Aralarda da İngilizce kelimeler.
Yazı aralarda kaybolmuş gibi, belki ondan dikkatimi çekmedi bilmiyorum.
Aslında böyle yabancı yazılı şeyleri çok sevmesem de bazıları çok albenili; resmine, rengine dayanamayıp alıyorum, hediye geliyor.
Hele yazılan öz bir cümleyse yabancı dilde yazılmış olmasına aldırmıyorum.
Cümlenin anlamına kayıyor ruhum.
Ben eğilip, “kazakta acep ne yazıyor?” diye bakmadan:
“Etrafına konfeti gibi kibarlık saç, yazıyor anne”dedi oğlum gülümseyerek.
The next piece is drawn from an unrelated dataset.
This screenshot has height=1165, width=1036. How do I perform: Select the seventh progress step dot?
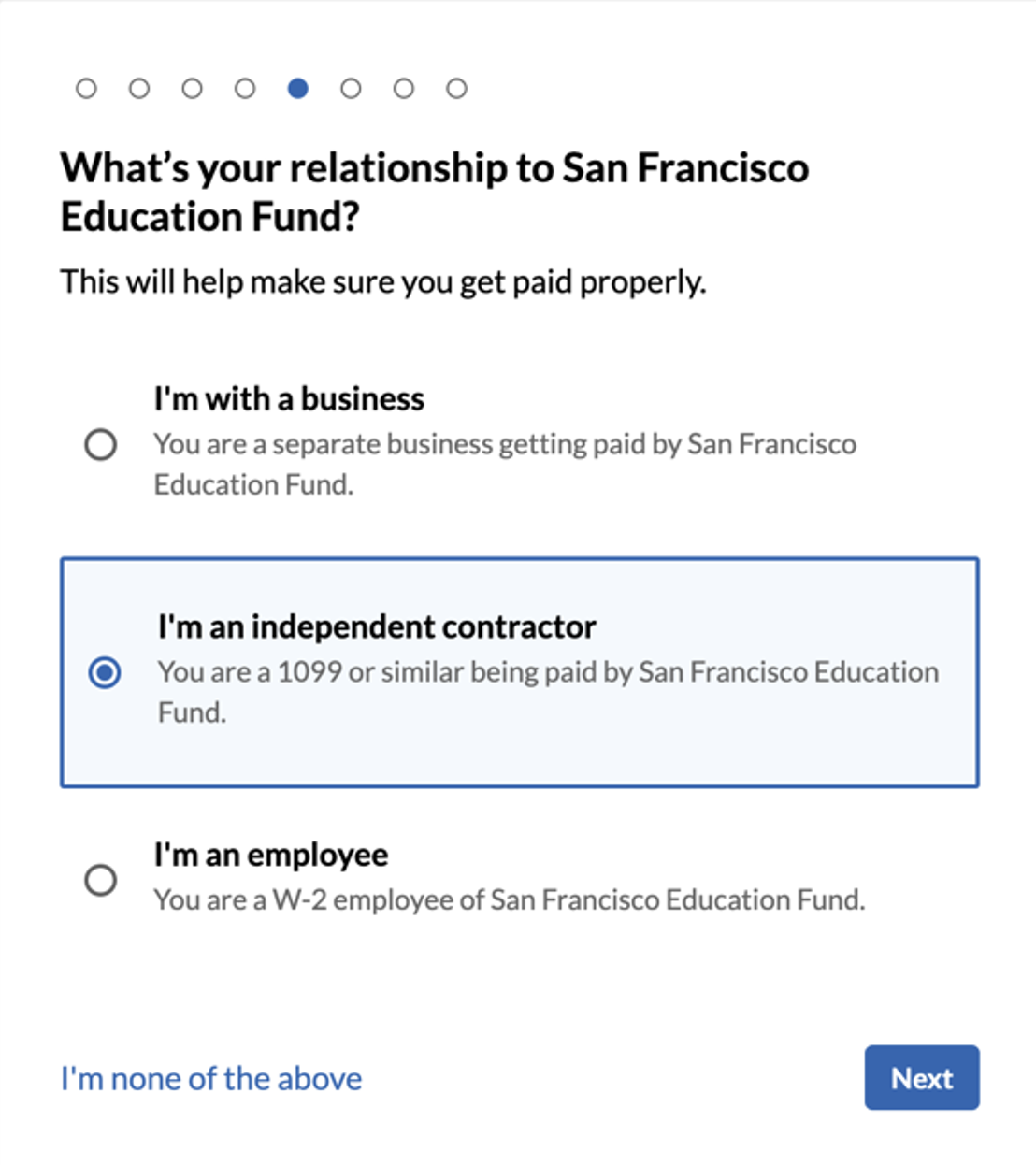click(404, 89)
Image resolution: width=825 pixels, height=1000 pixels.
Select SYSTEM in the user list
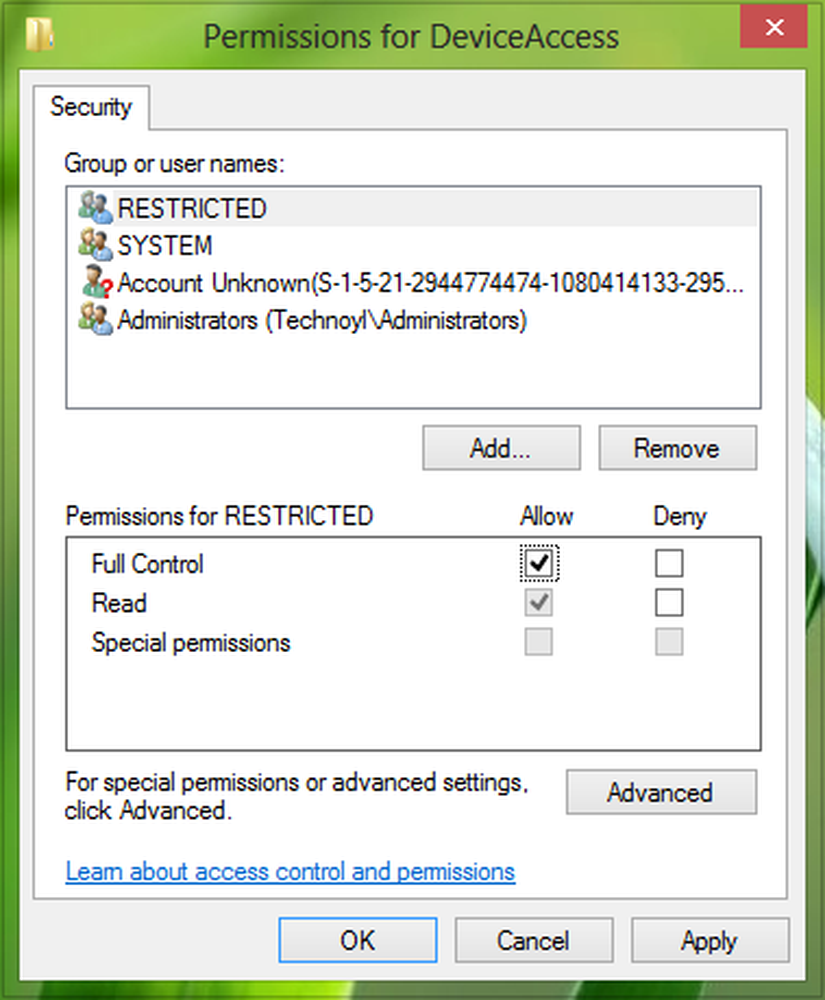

Ingilizce’den çevirisi böyle…
Tazecik bir yılın ilk sabahında kahvemi içerken “işte!” dedim…
Bu yılın benim için anahtar cümlesini buldum.
Mesaj, aylardır giymediğini ve bu sabah aceleyle alıp üstüme geçirdiğim kazağın üstünde kuş tüyü gibi uçarak avuçlarıma kondu.
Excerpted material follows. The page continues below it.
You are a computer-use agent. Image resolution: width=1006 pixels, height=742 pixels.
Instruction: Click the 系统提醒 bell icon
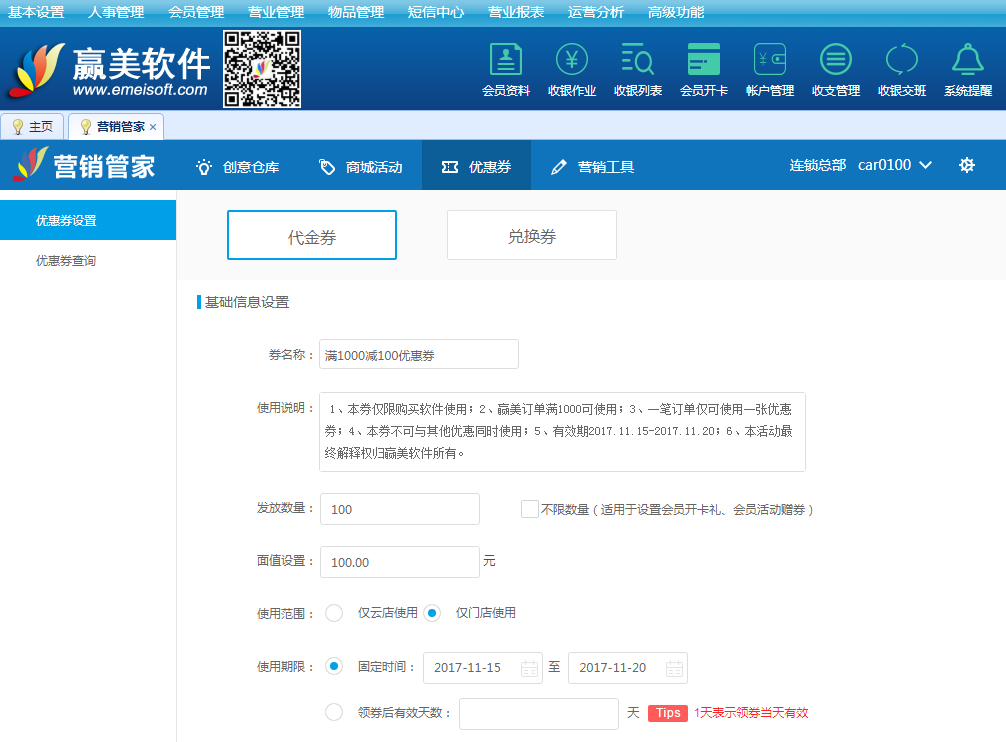click(967, 61)

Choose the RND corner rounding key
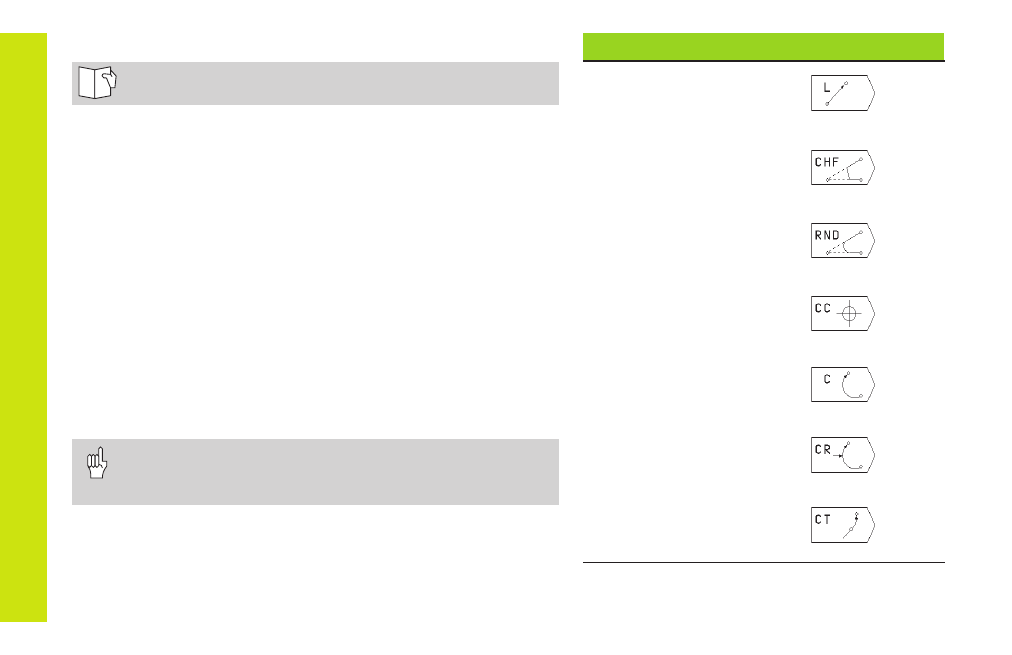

Oysa sabah yeni bir yıla başlamanın şaşkınlığı vardı üzerimde.
Eski yıdan taşıp gelen işler, faturalar, fazlalıklar, kaygılar…
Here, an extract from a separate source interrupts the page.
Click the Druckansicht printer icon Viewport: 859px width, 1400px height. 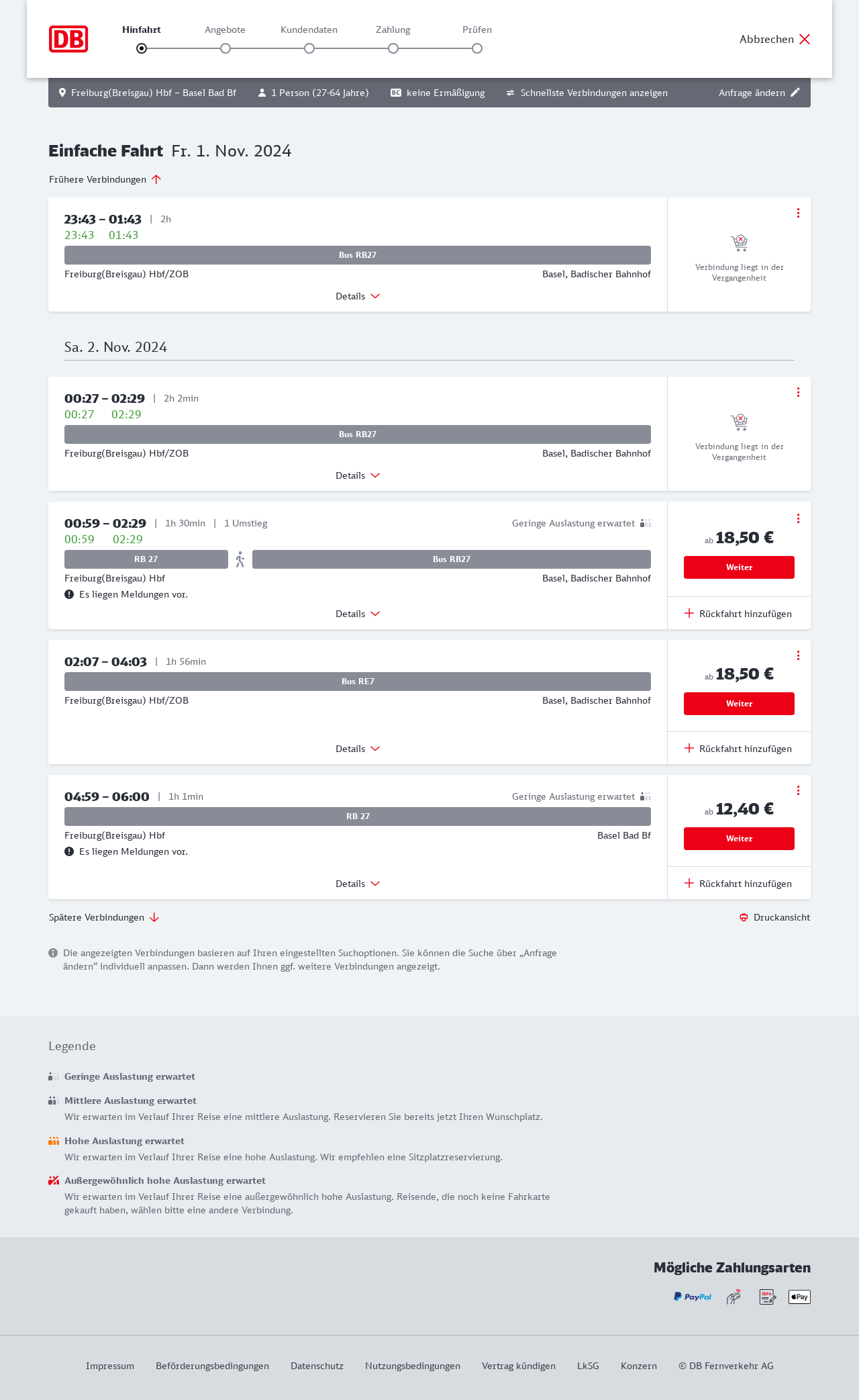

“Bu yıl ne yapacağım”ın listesi.
Hepsinin özeti belki de şu cümlede saklı benim için:
Etrafına konfeti gibi kibarlık saç…
İnsan olmanın ne güzel hasletidir “kibarlık”
Karşımızdakilerde beklediğimiz şeylerin başında gelir çoğuncası.
Unutulmaya başlanan insanî bir özeliktir pamuklara sarılası…
“Aldım kabul ettim” dedim oğluma.
Gayret edeceğim kibarlıkta ışık saçmak için.
Ve ben buna daha başka cümleler ekledim kendim için:
Etrafına konfeti gibi iyilik saç.
Hayata her şeye rağmen gülümse.
Cümlelerden öyküler yazmaya devam et.
Öğrenmeye devam.
Yolculuğunda iyilerle yürü.
Yaptığın her işi aşkla yap.
Her içtiğin kahve en lezzetli kahveymişcesine keyif al.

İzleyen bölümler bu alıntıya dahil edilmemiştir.